The Tolmer system now comprises shallow, silver-dominant mineralisation underlain by a deeper gold–silver horizon—both of which remain open along strike.
Wudinna Integration and Metallurgical Success
Barton finalised its acquisition of the Wudinna gold project from Cobra Resources, adding 279,000oz to its SA resource base, which now totals 2.14Moz gold.
Metallurgical test work achieved recoveries up to 99.3% and demonstrated the potential to produce a high-grade concentrate for trucking to the Central Gawler Mill or future Tunkillia plant.
The results open the door to regional blending opportunities, with Wudinna positioned 400–600km from Tunkillia and 600–850km from the mill depending on transport route.
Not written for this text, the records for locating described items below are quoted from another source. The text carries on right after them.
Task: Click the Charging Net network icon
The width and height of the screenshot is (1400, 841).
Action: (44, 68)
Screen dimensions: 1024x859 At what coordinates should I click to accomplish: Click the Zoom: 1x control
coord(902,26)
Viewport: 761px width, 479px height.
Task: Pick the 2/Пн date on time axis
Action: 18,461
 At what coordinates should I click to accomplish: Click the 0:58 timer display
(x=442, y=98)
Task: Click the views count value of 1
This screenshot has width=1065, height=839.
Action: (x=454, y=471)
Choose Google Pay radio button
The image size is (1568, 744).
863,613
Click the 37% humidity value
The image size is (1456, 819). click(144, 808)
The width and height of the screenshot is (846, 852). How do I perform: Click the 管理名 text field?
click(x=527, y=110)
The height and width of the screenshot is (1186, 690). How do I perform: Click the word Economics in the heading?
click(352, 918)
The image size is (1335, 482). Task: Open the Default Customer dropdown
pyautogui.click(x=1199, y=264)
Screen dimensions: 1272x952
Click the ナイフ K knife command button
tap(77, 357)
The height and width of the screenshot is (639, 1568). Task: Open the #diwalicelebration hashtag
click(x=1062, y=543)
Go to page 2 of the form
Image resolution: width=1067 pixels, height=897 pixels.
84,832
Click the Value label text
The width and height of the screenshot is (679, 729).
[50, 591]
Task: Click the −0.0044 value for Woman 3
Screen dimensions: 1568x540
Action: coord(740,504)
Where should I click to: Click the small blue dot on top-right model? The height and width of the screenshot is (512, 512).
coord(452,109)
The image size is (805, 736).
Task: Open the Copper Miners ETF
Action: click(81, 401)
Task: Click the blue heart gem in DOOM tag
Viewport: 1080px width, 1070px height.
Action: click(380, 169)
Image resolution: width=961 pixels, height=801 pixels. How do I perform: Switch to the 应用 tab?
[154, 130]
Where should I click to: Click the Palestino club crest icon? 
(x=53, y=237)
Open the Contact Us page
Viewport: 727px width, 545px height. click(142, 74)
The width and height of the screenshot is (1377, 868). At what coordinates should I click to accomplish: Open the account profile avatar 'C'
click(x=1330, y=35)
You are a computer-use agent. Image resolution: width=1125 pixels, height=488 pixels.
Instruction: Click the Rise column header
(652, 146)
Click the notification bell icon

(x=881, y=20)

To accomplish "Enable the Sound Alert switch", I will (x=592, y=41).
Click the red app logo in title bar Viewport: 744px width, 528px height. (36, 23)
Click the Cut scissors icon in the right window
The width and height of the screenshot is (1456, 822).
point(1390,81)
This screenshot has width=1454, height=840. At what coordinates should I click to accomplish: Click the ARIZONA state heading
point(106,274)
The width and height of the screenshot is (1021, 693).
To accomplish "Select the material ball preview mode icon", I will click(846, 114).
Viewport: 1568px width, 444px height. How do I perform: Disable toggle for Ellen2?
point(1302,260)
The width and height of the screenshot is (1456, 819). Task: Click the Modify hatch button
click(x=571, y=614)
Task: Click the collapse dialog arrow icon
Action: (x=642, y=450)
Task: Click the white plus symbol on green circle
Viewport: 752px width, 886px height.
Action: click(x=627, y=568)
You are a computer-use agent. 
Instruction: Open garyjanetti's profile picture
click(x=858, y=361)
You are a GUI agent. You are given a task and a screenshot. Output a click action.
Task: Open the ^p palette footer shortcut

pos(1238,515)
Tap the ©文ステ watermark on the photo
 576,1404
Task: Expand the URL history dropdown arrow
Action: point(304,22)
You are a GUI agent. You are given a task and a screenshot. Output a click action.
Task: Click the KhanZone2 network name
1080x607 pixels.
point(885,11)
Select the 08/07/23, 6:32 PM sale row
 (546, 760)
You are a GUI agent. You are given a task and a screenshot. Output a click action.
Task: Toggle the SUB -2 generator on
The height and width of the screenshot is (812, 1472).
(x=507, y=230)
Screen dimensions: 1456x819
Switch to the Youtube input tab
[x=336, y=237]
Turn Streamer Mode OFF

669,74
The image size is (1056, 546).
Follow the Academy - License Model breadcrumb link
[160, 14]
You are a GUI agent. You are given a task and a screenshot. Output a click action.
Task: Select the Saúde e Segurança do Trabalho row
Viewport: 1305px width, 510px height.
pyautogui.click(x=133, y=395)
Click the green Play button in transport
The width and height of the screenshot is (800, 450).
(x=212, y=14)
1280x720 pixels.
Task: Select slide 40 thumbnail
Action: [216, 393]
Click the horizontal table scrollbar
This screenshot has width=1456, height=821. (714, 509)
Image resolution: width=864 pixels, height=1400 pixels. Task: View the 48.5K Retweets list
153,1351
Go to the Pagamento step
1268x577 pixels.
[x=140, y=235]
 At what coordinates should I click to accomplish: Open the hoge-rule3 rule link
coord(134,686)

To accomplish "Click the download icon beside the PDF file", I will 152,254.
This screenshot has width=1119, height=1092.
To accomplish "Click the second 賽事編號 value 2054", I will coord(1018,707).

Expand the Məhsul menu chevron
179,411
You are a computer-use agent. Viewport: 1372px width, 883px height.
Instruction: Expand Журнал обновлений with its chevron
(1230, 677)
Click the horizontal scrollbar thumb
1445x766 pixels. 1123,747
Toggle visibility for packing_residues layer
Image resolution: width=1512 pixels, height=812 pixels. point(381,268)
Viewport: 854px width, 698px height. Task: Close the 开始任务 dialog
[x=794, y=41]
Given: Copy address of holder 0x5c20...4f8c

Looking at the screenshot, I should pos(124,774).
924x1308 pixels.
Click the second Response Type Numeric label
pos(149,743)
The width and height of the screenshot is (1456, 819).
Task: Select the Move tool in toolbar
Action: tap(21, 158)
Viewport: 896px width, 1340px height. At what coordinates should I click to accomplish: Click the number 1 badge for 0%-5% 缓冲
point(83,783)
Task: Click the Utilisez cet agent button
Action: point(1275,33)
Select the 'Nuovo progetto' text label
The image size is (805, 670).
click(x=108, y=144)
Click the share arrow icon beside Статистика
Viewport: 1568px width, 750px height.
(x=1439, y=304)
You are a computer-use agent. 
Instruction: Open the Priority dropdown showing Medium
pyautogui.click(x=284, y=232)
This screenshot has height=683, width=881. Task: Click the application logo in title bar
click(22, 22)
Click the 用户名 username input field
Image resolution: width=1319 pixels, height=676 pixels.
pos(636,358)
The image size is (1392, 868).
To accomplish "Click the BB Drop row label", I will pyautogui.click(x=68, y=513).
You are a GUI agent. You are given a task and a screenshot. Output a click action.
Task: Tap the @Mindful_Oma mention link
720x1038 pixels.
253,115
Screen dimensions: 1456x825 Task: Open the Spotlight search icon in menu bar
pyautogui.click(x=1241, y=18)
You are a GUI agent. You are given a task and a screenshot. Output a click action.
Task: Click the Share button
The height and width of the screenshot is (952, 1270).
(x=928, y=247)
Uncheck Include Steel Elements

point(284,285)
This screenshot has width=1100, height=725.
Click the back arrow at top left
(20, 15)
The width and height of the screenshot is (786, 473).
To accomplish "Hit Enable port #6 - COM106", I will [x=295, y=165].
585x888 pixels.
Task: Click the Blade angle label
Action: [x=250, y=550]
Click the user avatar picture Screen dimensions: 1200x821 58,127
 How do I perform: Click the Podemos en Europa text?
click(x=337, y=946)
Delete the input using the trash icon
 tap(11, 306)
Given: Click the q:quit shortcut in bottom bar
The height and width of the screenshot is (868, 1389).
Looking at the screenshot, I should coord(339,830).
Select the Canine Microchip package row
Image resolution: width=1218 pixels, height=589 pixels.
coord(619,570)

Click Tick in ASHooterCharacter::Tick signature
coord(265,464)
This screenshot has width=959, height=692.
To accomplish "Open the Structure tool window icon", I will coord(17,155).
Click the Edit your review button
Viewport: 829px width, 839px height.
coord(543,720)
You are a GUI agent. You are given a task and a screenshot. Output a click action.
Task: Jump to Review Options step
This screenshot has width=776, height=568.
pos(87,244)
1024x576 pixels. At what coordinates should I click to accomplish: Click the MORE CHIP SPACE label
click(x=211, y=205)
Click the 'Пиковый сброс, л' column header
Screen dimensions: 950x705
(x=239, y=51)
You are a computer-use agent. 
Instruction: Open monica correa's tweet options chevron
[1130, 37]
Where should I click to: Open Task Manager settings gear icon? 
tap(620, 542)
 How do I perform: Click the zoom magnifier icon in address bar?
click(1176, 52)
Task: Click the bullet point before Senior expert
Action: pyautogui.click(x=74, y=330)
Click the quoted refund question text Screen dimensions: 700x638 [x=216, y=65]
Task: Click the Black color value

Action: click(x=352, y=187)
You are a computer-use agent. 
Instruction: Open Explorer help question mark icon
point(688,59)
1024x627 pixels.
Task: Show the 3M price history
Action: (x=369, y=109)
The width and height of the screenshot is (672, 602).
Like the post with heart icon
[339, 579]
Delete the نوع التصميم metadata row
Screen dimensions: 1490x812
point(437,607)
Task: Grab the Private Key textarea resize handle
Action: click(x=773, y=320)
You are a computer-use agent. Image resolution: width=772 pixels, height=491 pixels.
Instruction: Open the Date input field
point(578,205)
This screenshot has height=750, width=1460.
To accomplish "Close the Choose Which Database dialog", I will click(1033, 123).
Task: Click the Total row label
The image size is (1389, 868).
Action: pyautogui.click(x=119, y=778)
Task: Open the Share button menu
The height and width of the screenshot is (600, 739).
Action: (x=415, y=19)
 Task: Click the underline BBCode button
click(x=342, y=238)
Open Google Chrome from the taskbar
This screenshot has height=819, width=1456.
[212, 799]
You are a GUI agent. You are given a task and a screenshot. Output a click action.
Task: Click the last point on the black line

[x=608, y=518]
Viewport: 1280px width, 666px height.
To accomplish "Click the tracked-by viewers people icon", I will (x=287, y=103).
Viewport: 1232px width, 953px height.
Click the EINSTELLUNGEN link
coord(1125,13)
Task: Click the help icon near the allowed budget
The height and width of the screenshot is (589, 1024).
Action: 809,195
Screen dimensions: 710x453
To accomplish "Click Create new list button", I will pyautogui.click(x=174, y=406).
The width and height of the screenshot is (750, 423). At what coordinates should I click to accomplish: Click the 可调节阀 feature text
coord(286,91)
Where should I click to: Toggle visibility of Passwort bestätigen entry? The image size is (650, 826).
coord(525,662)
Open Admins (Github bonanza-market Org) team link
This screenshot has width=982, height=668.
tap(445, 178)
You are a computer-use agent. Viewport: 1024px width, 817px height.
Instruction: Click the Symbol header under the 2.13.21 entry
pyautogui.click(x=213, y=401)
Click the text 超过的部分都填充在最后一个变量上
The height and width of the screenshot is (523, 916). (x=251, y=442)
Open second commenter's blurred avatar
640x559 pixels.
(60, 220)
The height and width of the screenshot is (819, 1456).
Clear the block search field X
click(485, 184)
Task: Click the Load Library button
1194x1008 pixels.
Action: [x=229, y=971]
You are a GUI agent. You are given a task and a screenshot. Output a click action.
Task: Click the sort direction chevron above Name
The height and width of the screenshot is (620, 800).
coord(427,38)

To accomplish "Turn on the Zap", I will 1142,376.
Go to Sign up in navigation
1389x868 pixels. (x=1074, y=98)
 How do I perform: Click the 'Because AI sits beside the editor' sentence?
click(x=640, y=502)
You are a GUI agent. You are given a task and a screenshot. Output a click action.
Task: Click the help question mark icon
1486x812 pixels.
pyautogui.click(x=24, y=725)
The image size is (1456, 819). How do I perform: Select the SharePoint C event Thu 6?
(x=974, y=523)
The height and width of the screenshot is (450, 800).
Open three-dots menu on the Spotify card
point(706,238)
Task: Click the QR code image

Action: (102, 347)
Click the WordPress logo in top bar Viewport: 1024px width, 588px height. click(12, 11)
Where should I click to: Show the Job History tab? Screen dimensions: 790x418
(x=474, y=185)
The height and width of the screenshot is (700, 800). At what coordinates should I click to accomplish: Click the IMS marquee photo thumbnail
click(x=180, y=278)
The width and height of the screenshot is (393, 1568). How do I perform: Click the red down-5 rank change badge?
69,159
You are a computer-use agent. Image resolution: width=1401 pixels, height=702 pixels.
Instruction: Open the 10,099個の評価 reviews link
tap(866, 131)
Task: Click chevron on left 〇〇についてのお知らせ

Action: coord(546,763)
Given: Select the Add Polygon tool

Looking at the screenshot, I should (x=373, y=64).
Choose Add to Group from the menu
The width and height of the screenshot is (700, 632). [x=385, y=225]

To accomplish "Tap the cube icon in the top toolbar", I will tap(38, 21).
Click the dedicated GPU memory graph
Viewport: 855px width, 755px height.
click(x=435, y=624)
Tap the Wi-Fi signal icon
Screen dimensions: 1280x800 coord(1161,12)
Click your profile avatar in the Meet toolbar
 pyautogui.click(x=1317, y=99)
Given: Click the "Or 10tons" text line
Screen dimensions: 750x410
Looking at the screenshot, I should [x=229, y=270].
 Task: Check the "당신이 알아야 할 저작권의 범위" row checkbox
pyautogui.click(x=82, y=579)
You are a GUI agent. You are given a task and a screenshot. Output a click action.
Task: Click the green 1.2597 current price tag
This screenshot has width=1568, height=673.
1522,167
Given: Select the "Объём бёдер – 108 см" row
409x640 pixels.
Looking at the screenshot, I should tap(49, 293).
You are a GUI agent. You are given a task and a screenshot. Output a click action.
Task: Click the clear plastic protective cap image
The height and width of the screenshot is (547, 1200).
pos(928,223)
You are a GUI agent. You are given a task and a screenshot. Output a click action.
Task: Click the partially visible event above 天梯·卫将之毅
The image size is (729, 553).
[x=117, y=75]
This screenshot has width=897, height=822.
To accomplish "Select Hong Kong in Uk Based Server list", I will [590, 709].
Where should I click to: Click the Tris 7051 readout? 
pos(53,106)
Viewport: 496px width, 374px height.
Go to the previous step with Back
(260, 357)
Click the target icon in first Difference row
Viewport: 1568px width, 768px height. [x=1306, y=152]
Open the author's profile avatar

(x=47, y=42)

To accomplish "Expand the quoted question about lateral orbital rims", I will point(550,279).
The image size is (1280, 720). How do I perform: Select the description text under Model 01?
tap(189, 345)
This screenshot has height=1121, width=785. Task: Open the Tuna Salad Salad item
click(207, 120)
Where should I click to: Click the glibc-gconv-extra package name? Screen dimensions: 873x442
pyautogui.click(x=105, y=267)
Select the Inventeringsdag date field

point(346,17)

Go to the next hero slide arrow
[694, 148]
Capital Strength and Corporate Growth
Barton held $6.3m in cash at 30 September, increasing to $20m post-quarter after completion of the $15m placement at $1.25 per share — a 7.6% premium to its 20-day volume-weighted average price.
US investment fund Franklin Templeton led the placement, and the company also launched a $2.5m share purchase plan for existing shareholders at the same issue price.
Barton outlaid a total of $2.3m exploration and project expenditure during the quarter on a range of activities including Tunkillia and Challenger MRE upgrade work, preliminary studies on the CGM, evaluation of the Tolmer discovery, and the acquisition of Wudinna.
Mr Scanlon said Barton’s integrated regional model — linking the Central Gawler Mill, Tunkillia, Tarcoola, and Wudinna projects — positions the company for a low-risk, staged growth pathway toward production of more than 150,000oz of gold per annum.